New Scientist has an interesting article on the Pirahã people of the Amazon. The article is behind a paywall, but you can find other interesting articles here, here, and here.
The Pirahã language is a real minimalist language:
- They have no notion of time.
- Their words for colour are black and white.
- They have one word for mother and father, ‘baixi’. There are separate terms for ‘son’ and ‘daughter’, but no others.
- They have only ten or eleven sounds in their phonological inventory, compared to more than forty for English.
Also, they only have two words for numbers, which are glossed as ‘one’ and ‘two’, but which mean something like ‘some’ and ‘some more’. Most interestingly, they don’t seem to be able to grasp the concept of numbers or addition, even when taught. If you show a collection of five objects to a Pirahã man, and ask him to duplicate the collection, he has a terrible time putting down as many items as he sees.

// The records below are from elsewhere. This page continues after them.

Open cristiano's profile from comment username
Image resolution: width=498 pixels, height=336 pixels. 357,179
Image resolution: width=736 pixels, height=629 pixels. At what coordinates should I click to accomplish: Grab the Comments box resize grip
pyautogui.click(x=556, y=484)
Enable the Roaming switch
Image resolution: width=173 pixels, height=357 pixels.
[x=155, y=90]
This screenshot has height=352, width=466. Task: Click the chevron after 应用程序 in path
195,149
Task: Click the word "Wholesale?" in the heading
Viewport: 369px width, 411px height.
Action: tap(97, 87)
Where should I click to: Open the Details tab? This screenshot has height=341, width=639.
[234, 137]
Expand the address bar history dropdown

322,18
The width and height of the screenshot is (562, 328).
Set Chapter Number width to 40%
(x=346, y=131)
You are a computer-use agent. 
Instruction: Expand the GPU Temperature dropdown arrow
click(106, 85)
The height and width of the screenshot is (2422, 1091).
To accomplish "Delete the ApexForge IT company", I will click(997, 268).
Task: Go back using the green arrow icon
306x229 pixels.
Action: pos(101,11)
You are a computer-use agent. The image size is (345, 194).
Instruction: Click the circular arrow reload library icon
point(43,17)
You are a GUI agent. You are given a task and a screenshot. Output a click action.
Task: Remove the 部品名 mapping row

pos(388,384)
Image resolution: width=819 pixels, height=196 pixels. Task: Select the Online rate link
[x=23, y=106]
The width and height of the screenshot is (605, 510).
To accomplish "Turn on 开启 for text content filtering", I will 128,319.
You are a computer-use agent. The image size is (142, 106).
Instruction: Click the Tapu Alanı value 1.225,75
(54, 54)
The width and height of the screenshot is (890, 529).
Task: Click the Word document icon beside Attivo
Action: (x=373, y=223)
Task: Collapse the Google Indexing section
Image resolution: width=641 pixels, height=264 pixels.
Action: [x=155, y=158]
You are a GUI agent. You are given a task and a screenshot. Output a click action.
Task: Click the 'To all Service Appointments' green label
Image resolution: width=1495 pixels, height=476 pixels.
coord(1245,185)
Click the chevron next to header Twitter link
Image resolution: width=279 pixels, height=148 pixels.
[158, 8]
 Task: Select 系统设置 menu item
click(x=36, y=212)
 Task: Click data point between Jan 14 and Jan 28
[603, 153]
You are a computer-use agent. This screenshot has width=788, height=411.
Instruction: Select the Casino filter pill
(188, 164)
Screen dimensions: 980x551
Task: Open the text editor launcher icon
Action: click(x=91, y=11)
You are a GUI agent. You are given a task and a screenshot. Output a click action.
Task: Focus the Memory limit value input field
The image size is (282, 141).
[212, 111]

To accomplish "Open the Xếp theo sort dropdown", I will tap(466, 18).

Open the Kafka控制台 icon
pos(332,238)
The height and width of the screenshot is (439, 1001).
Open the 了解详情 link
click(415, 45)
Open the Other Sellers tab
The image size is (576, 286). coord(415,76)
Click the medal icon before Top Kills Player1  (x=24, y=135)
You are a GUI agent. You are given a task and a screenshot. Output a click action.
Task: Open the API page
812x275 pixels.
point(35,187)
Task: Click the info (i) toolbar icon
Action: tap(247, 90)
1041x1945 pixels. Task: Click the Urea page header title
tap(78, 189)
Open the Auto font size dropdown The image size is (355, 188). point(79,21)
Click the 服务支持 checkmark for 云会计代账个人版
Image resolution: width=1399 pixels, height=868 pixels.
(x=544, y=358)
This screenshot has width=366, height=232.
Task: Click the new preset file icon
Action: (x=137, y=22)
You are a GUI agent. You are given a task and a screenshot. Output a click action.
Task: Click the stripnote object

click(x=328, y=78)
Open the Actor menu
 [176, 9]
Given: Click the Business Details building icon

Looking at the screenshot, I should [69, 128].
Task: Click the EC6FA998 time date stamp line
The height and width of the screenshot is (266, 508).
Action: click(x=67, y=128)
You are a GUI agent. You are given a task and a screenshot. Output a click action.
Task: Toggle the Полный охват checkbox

Some are seeing a return to Whorfianism, where language is a straitjacket that constrains our ability to reason, but Dan Everett (who works with the Pirahã) says that the difference is cultural — they don’t like to challenge their culturally ingrained notions. And who does?
29 March 2007 at 7:38 am
Dan Everett, at LSA 2007, had some interesting stories about Pirahã culture. It seems that he first met with them as a missionary through SIL but, through their natural empiricism, they ended up actually converting him to atheism. That’s not to say that they don’t believe in gods or spirits, but that they see physical manifestations of those spirits often (in the form of jaguars, etc).